The more you think about Web head shots, the more loaded a social artifact they become. Scholars have begun to examine "impression management" online. One study posits that people with attractive friends on their Facebook "wall" benefit from a halo effect and are themselves perceived to be more attractive. Researchers have also done interesting things with yearbook photos (the original Web head shot). This study found that whether a woman smiles in her photo (PDF) can predict "favorable outcomes in marriage and personal well-being up to 30 years later." Sort of cool to know, but how does it apply to me? (And could it possibly be true?)
Naturally, the Internet has taken photo research into its own narcissistic hands with a creepy/fascinating site called Facestat. It's an inspired update of the venerable Hot or Not, and approaches its mission—to get people to rate photos—from a quasi-scientific angle:
Upload a photo, and choose some questions such as "How old do you think I am?" or "Do I seem trustworthy?" Within a couple hours, you will have detailed statistics about how people feel about the picture you provide. It's like market research for the individual. And it's free!
It's market research for the individual! Not some shallow exercise for the insecure!
The site's most addictive feature is its request that face-judgers use a single word to describe each photo. This leads to all sorts of creativity and randomness. My own photo was tagged with the following adjectives: "ewwwww," "sailor," "bored," "BritishCute" (I assume that's a good thing), "insane," "boring," "lol," "forehead," "Gentleman," "contrasting," and "LeeHarveyOswald!!!!!!" The crowd did display some wisdom by guessing my age and political orientation correctly.
To date, Facestat has collected 16,818,344 judgments on 126,090 faces.
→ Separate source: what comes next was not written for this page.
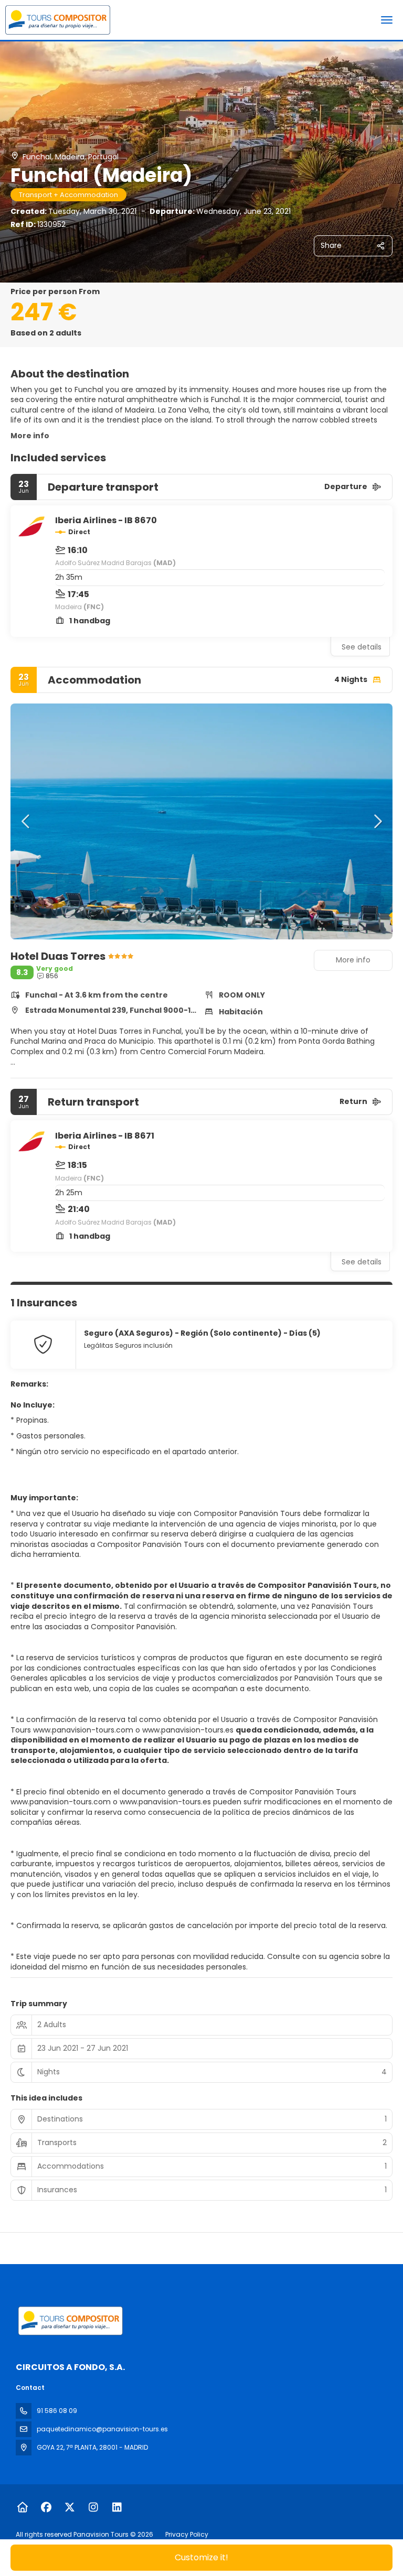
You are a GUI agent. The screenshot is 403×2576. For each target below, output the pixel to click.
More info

The people behind the site, a group of programmers called Dolores Labs, have played with the data in fun ways. They noted which pairs of tags tend to appear together—athletic and driven, gay and cowboy, old and sour, young and uninterested. They've also built a graphical explorer, with which you can follow the webs of adjectives for an entire afternoon. The promise of accurate "market research" hasn't been totally fulfilled. Looking around the site, I've found the crowd-sourced judgments to be fickle. For every person who thinks you're "not bad," there's another that thinks you're phony—or worse.
So it seems that you, Internet person, are left with two options: Just pick a photo and go for it, or go the arty/ironic route. It's not as if you can stay hidden forever. Eventually someone will upload you to Flickr or tag you in a wedding pic wearing an unflattering, unchosen color. My own half-solution: I took a photo and ran it through something called the Face Transformer that created a manga version of myself. It's me, but it's not really me. That's kind of how it feels to be online.